Enchanted forest

En las cuatro o cinco ocasiones que he visto la obra en el Guggenheim veneciano me ha sucedido lo mismo: un primer momento de distanciada admiración, seguido de una breve decepción por la ausencia de una respuesta emotiva similar a la de anteriores ocasiones. Entonces, antes o después, un progresivo estado de hipnósis, un abandono al torbellino pictórico, un divagar por las formas del cuadro que es en principio meramente espacial, pero que se vuelve al poco dinámico y después narrativo. Durante el tiempo (a veces más largo, a veces más corto) que dura mi absoluta inmersión en el cuadro, en el bosque encantado de Pollock suceden cosas.

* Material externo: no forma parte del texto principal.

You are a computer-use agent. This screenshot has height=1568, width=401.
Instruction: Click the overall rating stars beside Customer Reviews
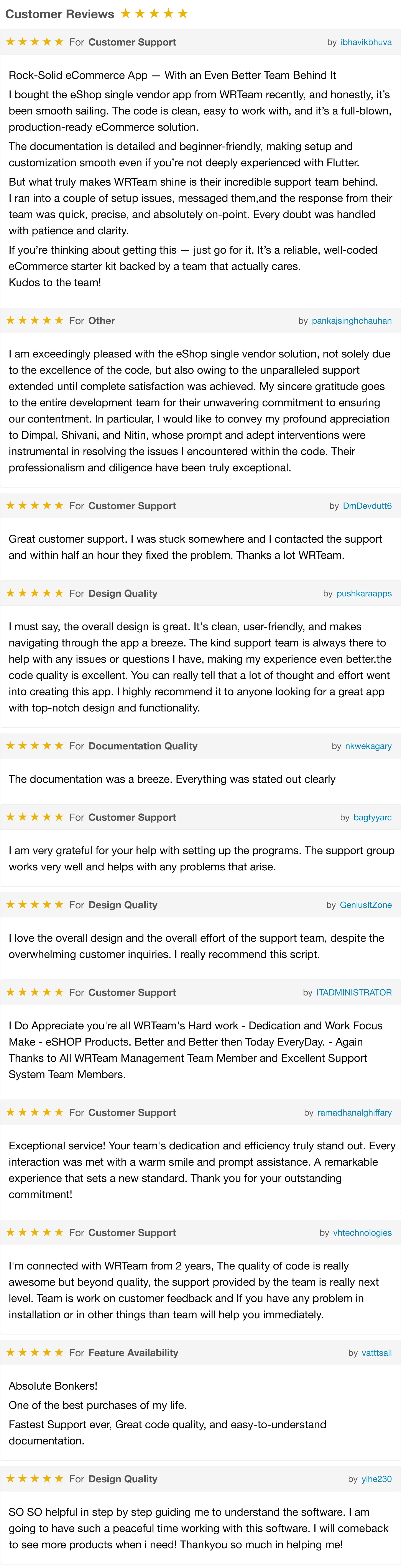click(154, 13)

No sabría describir a posteriori la forma de los seres que habitan ese mundo, o la clase de eventos que allí acontecen; de ahí, sin duda, el esceptismo con el que afronto el cuadro cada vez. Y, sin embargo, acabo siempre por recobrar la consciencia tras unos minutos frente a la obra de Pollock en el viejo salón de Peggy Guggenheim, rendido ante la evidencia, si no empírica al menos perceptiva, de que entre aquellos brochazos furiosos y líneas desquiciadas sigue fluyendo la vida.